● Required action
In full and without deviation, reproduce the records that follow.

[Saved entries]
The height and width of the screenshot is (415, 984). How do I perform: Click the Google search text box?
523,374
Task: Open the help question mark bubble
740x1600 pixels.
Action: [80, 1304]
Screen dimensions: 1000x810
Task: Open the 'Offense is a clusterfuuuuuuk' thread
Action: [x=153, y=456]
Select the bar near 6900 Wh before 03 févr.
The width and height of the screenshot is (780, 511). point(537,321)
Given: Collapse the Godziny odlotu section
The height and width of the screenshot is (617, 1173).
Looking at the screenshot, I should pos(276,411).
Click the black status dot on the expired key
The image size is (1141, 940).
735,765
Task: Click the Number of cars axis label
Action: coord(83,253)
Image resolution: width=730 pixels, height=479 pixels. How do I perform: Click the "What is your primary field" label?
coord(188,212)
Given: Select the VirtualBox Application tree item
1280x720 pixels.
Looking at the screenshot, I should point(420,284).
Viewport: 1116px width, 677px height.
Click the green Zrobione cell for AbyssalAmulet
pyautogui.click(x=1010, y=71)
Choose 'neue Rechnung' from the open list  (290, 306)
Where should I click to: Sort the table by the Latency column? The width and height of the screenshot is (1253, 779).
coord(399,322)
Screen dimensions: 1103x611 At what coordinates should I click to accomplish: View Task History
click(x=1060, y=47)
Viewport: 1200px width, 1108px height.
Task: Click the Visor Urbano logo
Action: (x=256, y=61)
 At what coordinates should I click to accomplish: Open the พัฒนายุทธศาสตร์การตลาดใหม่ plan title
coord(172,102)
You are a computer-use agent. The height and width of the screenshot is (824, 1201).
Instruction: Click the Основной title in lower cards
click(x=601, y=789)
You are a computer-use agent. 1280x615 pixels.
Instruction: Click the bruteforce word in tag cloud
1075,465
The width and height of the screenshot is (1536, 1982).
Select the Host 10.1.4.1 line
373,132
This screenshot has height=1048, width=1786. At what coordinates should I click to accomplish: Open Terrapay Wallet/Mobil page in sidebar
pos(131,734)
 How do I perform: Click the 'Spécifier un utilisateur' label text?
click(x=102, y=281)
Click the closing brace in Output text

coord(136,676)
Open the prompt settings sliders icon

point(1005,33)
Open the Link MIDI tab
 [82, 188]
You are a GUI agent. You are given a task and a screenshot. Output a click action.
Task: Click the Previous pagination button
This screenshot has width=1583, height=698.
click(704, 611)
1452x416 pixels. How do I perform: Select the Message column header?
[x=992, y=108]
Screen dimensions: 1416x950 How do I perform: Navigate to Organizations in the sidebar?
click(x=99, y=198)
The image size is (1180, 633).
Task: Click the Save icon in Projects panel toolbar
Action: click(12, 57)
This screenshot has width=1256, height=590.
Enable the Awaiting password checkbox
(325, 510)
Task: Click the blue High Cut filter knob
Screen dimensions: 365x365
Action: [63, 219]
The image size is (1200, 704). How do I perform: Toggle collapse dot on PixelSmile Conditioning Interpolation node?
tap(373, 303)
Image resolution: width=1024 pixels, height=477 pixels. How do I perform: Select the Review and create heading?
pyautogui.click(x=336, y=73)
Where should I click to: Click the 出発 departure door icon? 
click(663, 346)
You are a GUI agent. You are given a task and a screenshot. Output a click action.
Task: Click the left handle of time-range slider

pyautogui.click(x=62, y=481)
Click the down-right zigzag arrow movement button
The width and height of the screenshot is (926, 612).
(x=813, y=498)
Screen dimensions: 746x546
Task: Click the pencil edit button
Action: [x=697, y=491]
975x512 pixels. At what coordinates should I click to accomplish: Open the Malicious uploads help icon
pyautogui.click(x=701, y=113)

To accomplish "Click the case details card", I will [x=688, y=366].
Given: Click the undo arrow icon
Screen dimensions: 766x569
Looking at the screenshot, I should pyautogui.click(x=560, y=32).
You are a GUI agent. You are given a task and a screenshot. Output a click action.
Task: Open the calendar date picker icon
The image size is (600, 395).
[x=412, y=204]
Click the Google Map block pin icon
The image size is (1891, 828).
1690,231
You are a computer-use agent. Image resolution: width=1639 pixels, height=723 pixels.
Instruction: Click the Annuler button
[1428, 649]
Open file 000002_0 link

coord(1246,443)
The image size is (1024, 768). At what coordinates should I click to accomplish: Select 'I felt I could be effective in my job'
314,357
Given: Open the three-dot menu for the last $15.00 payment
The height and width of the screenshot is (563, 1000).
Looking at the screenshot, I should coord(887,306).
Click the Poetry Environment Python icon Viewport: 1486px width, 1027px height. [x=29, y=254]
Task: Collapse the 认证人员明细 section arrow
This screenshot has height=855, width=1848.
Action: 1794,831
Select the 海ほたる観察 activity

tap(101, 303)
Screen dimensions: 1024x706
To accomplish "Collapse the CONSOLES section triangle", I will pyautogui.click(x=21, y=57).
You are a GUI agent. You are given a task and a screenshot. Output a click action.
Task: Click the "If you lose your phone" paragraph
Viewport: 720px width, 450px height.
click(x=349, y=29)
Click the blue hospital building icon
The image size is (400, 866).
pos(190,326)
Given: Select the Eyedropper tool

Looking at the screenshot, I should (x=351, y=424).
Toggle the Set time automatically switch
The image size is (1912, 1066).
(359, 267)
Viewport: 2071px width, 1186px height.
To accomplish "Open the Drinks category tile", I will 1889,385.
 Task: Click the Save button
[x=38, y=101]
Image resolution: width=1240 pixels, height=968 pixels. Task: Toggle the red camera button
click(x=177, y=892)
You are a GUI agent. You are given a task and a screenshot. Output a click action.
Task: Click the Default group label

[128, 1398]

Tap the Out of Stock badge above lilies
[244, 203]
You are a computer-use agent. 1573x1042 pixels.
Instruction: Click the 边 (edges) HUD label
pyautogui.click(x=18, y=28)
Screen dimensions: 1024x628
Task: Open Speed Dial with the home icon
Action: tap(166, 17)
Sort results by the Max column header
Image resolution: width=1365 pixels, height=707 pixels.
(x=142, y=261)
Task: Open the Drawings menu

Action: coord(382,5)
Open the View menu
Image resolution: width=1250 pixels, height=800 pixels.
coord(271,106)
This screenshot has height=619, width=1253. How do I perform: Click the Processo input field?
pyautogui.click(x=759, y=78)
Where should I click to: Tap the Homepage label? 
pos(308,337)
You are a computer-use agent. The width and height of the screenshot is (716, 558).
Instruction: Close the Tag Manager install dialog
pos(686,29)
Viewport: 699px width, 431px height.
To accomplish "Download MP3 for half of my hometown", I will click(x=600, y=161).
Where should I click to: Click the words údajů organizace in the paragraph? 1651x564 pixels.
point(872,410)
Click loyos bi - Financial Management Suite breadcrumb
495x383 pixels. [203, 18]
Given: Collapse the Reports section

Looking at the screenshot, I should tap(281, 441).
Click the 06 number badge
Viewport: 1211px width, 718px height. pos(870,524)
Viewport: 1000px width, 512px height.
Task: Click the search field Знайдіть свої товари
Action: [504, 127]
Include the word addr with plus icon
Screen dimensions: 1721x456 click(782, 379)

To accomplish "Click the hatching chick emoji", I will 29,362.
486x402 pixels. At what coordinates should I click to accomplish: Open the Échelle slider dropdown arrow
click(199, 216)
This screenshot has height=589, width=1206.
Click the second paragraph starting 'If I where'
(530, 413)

● Response to this task
The height and width of the screenshot is (415, 984). How do I perform: Click the Google search text box?
523,374
Task: Open the help question mark bubble
740x1600 pixels.
Action: [80, 1304]
Screen dimensions: 1000x810
Task: Open the 'Offense is a clusterfuuuuuuk' thread
Action: [x=153, y=456]
Select the bar near 6900 Wh before 03 févr.
The width and height of the screenshot is (780, 511). point(537,321)
Given: Collapse the Godziny odlotu section
The height and width of the screenshot is (617, 1173).
Looking at the screenshot, I should pos(276,411).
Click the black status dot on the expired key
The image size is (1141, 940).
735,765
Task: Click the Number of cars axis label
Action: coord(83,253)
Image resolution: width=730 pixels, height=479 pixels. How do I perform: Click the "What is your primary field" label?
coord(188,212)
Given: Select the VirtualBox Application tree item
1280x720 pixels.
Looking at the screenshot, I should point(420,284).
Viewport: 1116px width, 677px height.
Click the green Zrobione cell for AbyssalAmulet
pyautogui.click(x=1010, y=71)
Choose 'neue Rechnung' from the open list  (290, 306)
Where should I click to: Sort the table by the Latency column? The width and height of the screenshot is (1253, 779).
coord(399,322)
Screen dimensions: 1103x611 At what coordinates should I click to accomplish: View Task History
click(x=1060, y=47)
Viewport: 1200px width, 1108px height.
Task: Click the Visor Urbano logo
Action: (x=256, y=61)
 At what coordinates should I click to accomplish: Open the พัฒนายุทธศาสตร์การตลาดใหม่ plan title
coord(172,102)
You are a computer-use agent. The height and width of the screenshot is (824, 1201).
Instruction: Click the Основной title in lower cards
click(x=601, y=789)
You are a computer-use agent. 1280x615 pixels.
Instruction: Click the bruteforce word in tag cloud
1075,465
The width and height of the screenshot is (1536, 1982).
Select the Host 10.1.4.1 line
373,132
This screenshot has height=1048, width=1786. At what coordinates should I click to accomplish: Open Terrapay Wallet/Mobil page in sidebar
pos(131,734)
 How do I perform: Click the 'Spécifier un utilisateur' label text?
click(x=102, y=281)
Click the closing brace in Output text

coord(136,676)
Open the prompt settings sliders icon

point(1005,33)
Open the Link MIDI tab
 [82, 188]
You are a GUI agent. You are given a task and a screenshot. Output a click action.
Task: Click the Previous pagination button
This screenshot has width=1583, height=698.
click(704, 611)
1452x416 pixels. How do I perform: Select the Message column header?
[x=992, y=108]
Screen dimensions: 1416x950 How do I perform: Navigate to Organizations in the sidebar?
click(x=99, y=198)
The image size is (1180, 633).
Task: Click the Save icon in Projects panel toolbar
Action: click(12, 57)
This screenshot has width=1256, height=590.
Enable the Awaiting password checkbox
(325, 510)
Task: Click the blue High Cut filter knob
Screen dimensions: 365x365
Action: [63, 219]
The image size is (1200, 704). How do I perform: Toggle collapse dot on PixelSmile Conditioning Interpolation node?
tap(373, 303)
Image resolution: width=1024 pixels, height=477 pixels. How do I perform: Select the Review and create heading?
pyautogui.click(x=336, y=73)
Where should I click to: Click the 出発 departure door icon? 
click(663, 346)
You are a GUI agent. You are given a task and a screenshot. Output a click action.
Task: Click the left handle of time-range slider

pyautogui.click(x=62, y=481)
Click the down-right zigzag arrow movement button
The width and height of the screenshot is (926, 612).
(x=813, y=498)
Screen dimensions: 746x546
Task: Click the pencil edit button
Action: [x=697, y=491]
975x512 pixels. At what coordinates should I click to accomplish: Open the Malicious uploads help icon
pyautogui.click(x=701, y=113)

To accomplish "Click the case details card", I will [x=688, y=366].
Given: Click the undo arrow icon
Screen dimensions: 766x569
Looking at the screenshot, I should pyautogui.click(x=560, y=32).
You are a GUI agent. You are given a task and a screenshot. Output a click action.
Task: Open the calendar date picker icon
The image size is (600, 395).
[x=412, y=204]
Click the Google Map block pin icon
The image size is (1891, 828).
1690,231
You are a computer-use agent. Image resolution: width=1639 pixels, height=723 pixels.
Instruction: Click the Annuler button
[1428, 649]
Open file 000002_0 link

coord(1246,443)
The image size is (1024, 768). At what coordinates should I click to accomplish: Select 'I felt I could be effective in my job'
314,357
Given: Open the three-dot menu for the last $15.00 payment
The height and width of the screenshot is (563, 1000).
Looking at the screenshot, I should coord(887,306).
Click the Poetry Environment Python icon Viewport: 1486px width, 1027px height. [x=29, y=254]
Task: Collapse the 认证人员明细 section arrow
This screenshot has height=855, width=1848.
Action: 1794,831
Select the 海ほたる観察 activity

tap(101, 303)
Screen dimensions: 1024x706
To accomplish "Collapse the CONSOLES section triangle", I will pyautogui.click(x=21, y=57).
You are a GUI agent. You are given a task and a screenshot. Output a click action.
Task: Click the "If you lose your phone" paragraph
Viewport: 720px width, 450px height.
click(x=349, y=29)
Click the blue hospital building icon
The image size is (400, 866).
pos(190,326)
Given: Select the Eyedropper tool

Looking at the screenshot, I should (x=351, y=424).
Toggle the Set time automatically switch
The image size is (1912, 1066).
(359, 267)
Viewport: 2071px width, 1186px height.
To accomplish "Open the Drinks category tile", I will 1889,385.
 Task: Click the Save button
[x=38, y=101]
Image resolution: width=1240 pixels, height=968 pixels. Task: Toggle the red camera button
click(x=177, y=892)
You are a GUI agent. You are given a task and a screenshot. Output a click action.
Task: Click the Default group label

[128, 1398]

Tap the Out of Stock badge above lilies
[244, 203]
You are a computer-use agent. 1573x1042 pixels.
Instruction: Click the 边 (edges) HUD label
pyautogui.click(x=18, y=28)
Screen dimensions: 1024x628
Task: Open Speed Dial with the home icon
Action: tap(166, 17)
Sort results by the Max column header
Image resolution: width=1365 pixels, height=707 pixels.
(x=142, y=261)
Task: Open the Drawings menu

Action: coord(382,5)
Open the View menu
Image resolution: width=1250 pixels, height=800 pixels.
coord(271,106)
This screenshot has height=619, width=1253. How do I perform: Click the Processo input field?
pyautogui.click(x=759, y=78)
Where should I click to: Tap the Homepage label? 
pos(308,337)
You are a computer-use agent. The width and height of the screenshot is (716, 558).
Instruction: Close the Tag Manager install dialog
pos(686,29)
Viewport: 699px width, 431px height.
To accomplish "Download MP3 for half of my hometown", I will click(x=600, y=161).
Where should I click to: Click the words údajů organizace in the paragraph? 1651x564 pixels.
point(872,410)
Click loyos bi - Financial Management Suite breadcrumb
495x383 pixels. [203, 18]
Given: Collapse the Reports section

Looking at the screenshot, I should tap(281, 441).
Click the 06 number badge
Viewport: 1211px width, 718px height. pos(870,524)
Viewport: 1000px width, 512px height.
Task: Click the search field Знайдіть свої товари
Action: [504, 127]
Include the word addr with plus icon
Screen dimensions: 1721x456 click(782, 379)

To accomplish "Click the hatching chick emoji", I will 29,362.
486x402 pixels. At what coordinates should I click to accomplish: Open the Échelle slider dropdown arrow
click(199, 216)
This screenshot has height=589, width=1206.
Click the second paragraph starting 'If I where'
(530, 413)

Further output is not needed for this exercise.